Passage =>
If we happened not to be in the editorial room, Lasantha  would never demand to know where we were, he would only call us to gently ask whether we were coming in that day. It is he who waited for us. Neither did he force discipline nor schedules on us.  As long as articles arrived on schedule, he remained content.

Among my richest memories of him are those of the editorial independence he fostered. He nurtured a small, yet strong team, and was happiest when we began to spread  our wings. He watched us grow like a doting father. 

Likewise, he never put a comma on an article without discussing it with a journalist, a courtesy he extended even to the most junior of reporters among us.

The editorial culture he fostered was so unique that he and I often ended up writing on the same topic on opposite pages but expressing diametrically opposite views. He accepted dissenting opinions within the editorial itself, and if I ever turned apologetic, he would say with a mischievous grin: "That's the way to go girl!"

When a young Sunday Leader reporter Arthur Wamanan was taken into CID custody over frivolous and uncorroborated charges in October 2007, Lasantha said that he would have preferred for me to have been the one to go to jail. "You have no idea what a story it would be if a woman were to go to jail. I would have gone to town," he said with his infectious laugh, solemnly pledging to fight on behalf of Arthur and expose the insanity of a piqued politician.

Ironically, his last interview was also given to me, to be included in a regional media review report in which he said that the state made people feel as if "we all lived at their pleasure" and critiqued the international community for showing little interest in the abuse of human rights and freedom of expression, except to issue the occasional statement.

Dataset excerpts =>

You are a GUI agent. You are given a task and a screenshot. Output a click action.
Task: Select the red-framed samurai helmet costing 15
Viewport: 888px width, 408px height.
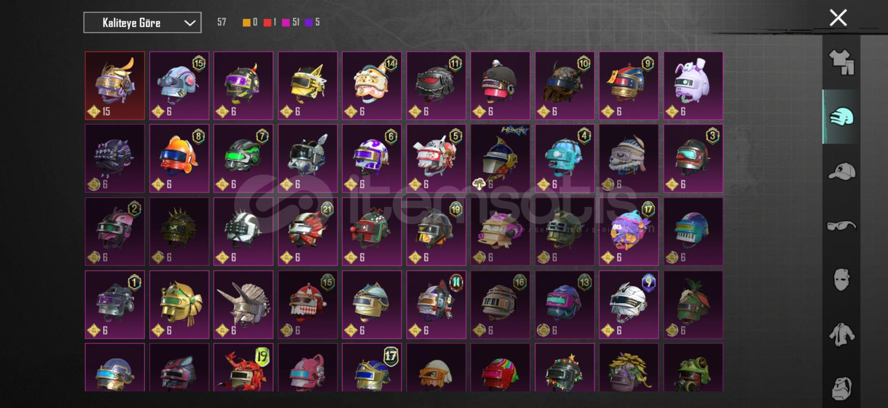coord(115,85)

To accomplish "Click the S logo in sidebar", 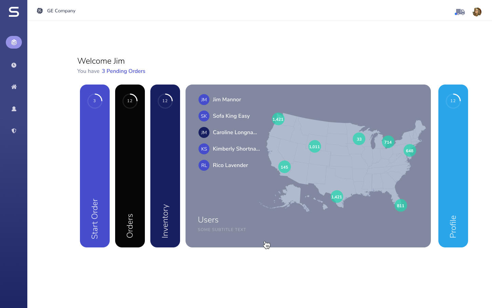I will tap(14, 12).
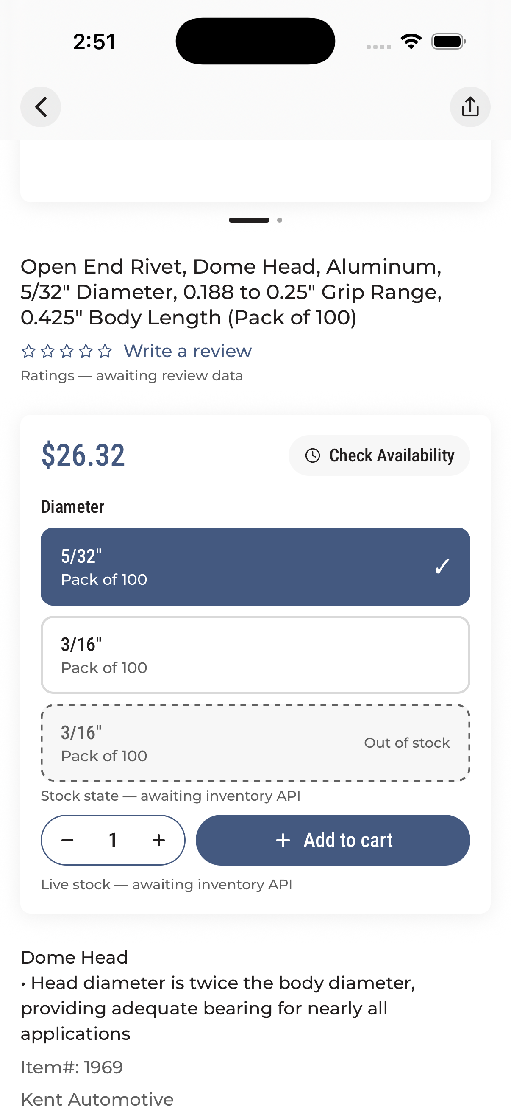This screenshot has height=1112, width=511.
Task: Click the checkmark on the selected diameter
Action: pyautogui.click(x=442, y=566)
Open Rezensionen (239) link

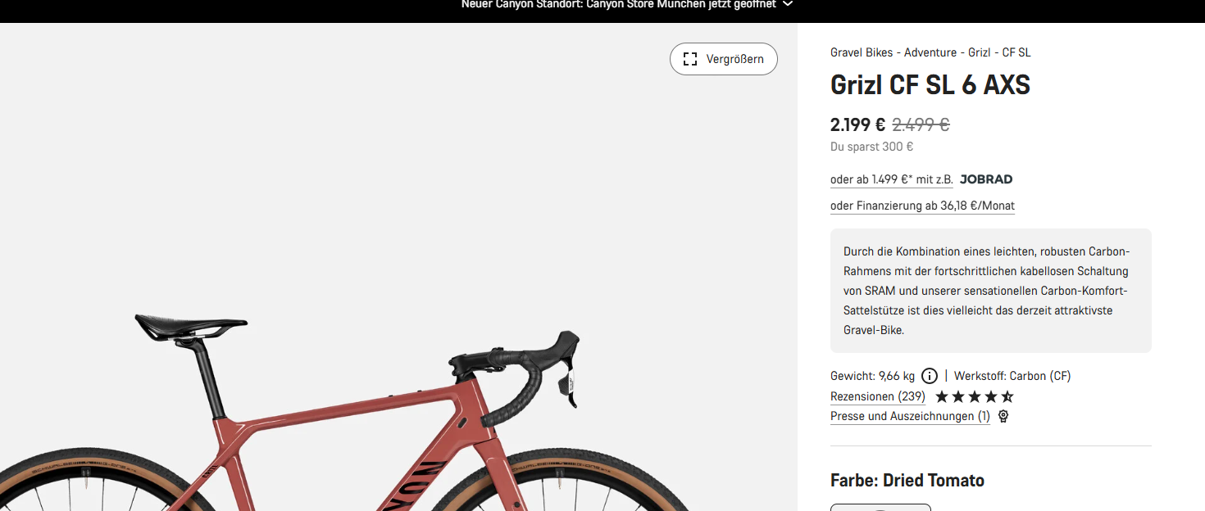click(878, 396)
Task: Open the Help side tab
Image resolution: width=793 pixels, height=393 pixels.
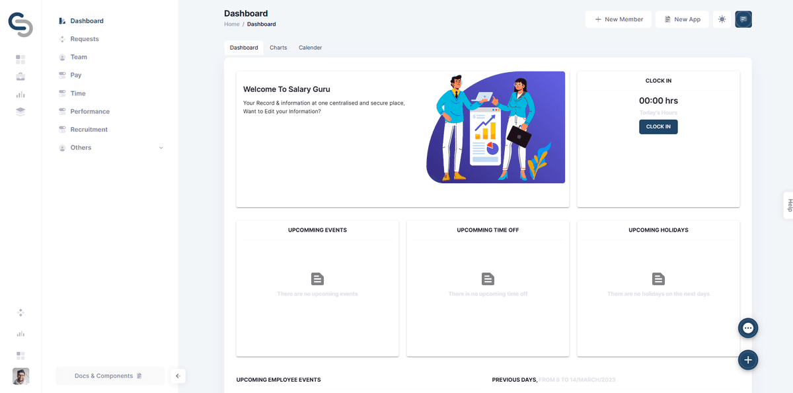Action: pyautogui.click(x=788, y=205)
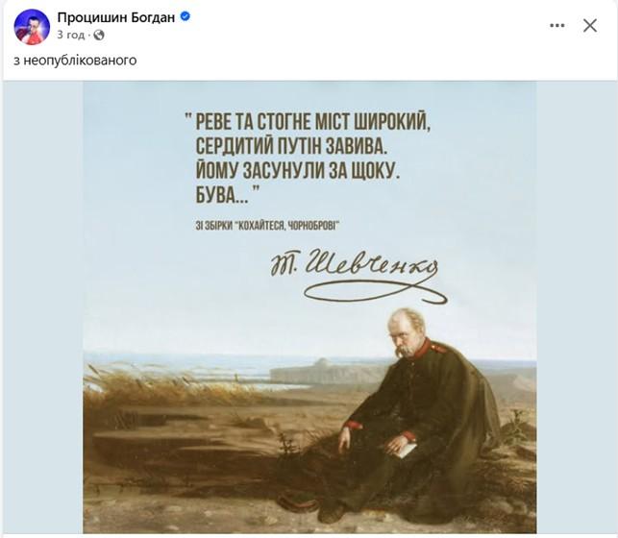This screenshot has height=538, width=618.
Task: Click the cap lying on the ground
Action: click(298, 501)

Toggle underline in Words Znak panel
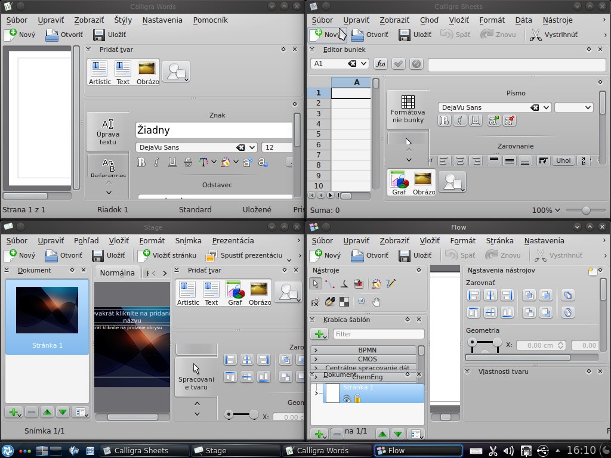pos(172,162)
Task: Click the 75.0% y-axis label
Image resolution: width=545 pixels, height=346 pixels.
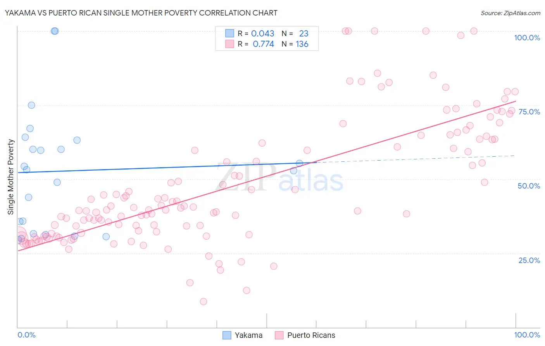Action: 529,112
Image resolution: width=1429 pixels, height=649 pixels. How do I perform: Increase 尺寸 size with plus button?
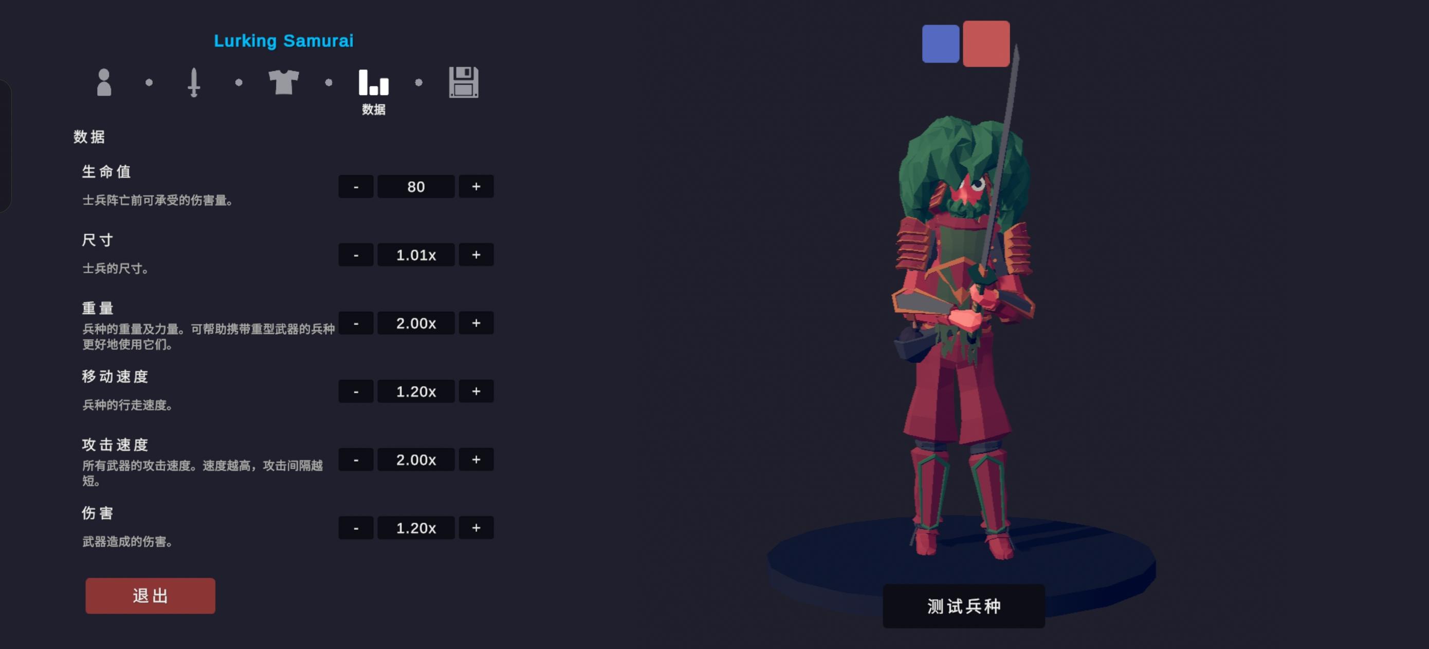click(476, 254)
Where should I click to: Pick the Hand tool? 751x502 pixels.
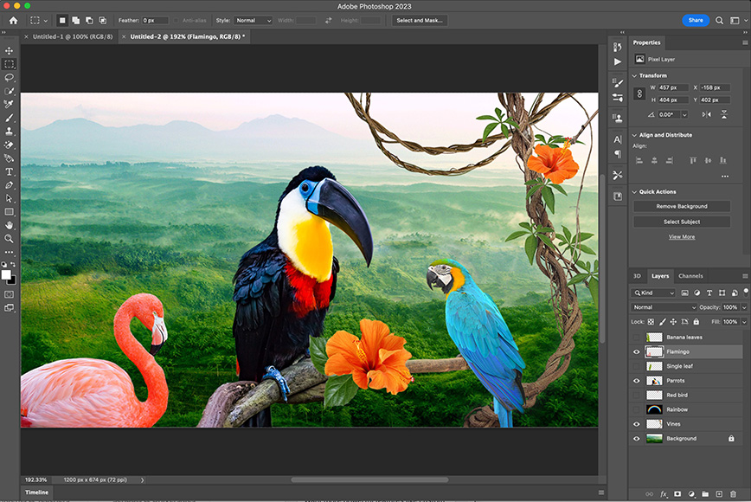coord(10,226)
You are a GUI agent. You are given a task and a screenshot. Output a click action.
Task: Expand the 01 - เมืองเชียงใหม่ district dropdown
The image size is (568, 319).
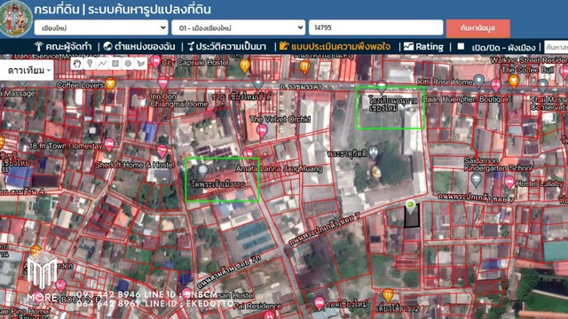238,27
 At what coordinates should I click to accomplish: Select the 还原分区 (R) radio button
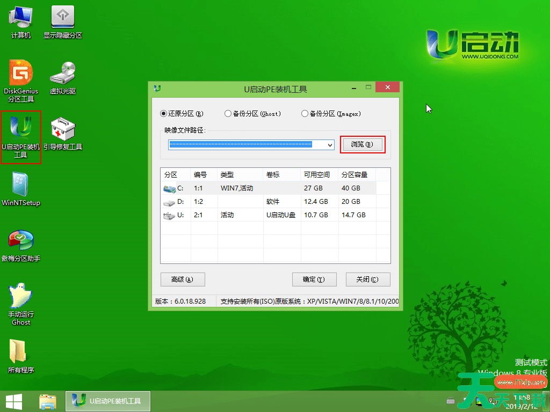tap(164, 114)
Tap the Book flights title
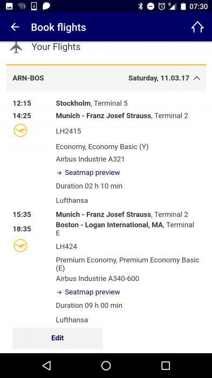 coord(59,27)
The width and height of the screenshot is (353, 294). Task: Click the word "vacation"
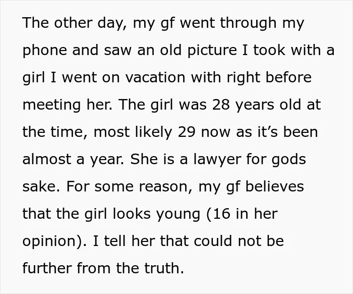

Work to complete =>
a. Answer these from the passage about Lasantha:
(i) As long as what happened did Lasantha remain content?
(ii) In what month and year was Arthur Wamanan taken into CID custody?
(iii) In his last interview, for what did Lasantha critique the international community?
b. Write the next part of the passage about Lasantha, continuing on from its final sentence.
The lines have no connection to the passage about Lasantha.

Expected results =>
a.
(i) As long as articles arrived on schedule.
(ii) October 2007.
(iii) For showing little interest in the abuse of human rights and freedom of expression, except to issue the occasional statement.

b.
Lasantha introduced a brand of journalism others dared not practice. He dedicated an entire newspaper to investigative journalism. And he often said, "The word fear is not in my vocabulary. Strike it off early."

Lasantha abhorred the practice of self-censorship. He never pruned articles, only polished them to enhance quality.

A Jefferson Fellow and the 2000 Integrity Award winner from Transparency International, he worried over the international ranking of Sri Lanka as the second most dangerous place in the world for journalists, coming a close second to Iraq. So he took stances of great courage and wrote stories nobody dared to publish or make space for.

He openly advocated parity, peace and a negotiated settlement for the country's conflict when other media houses happily towed the government line. He condemned the government, as perhaps the worlds only administration to aerial bomb her own people. In the eyes of many, Lasantha was the true democratic opposition in Sri Lanka.

Naturally, many hated Lasantha's guts. Just a few weeks ago a letter arrived by post for him. Enclosed was a recent story published in the Leader titled "Kilinochchi capture made into a media circus." Throughout the article were the Sinhala words in blood red: "If you continue to write, you will be killed." Lasantha simply laughed and threw the article in the dustbin.

The killers undoubtedly waited for an ideal time of least resistance. The war hype post  capture of Kilinochchi, which is the LTTE's administrative capital and Elephant Pass, is such that even a brutal slaying tends to get overlooked.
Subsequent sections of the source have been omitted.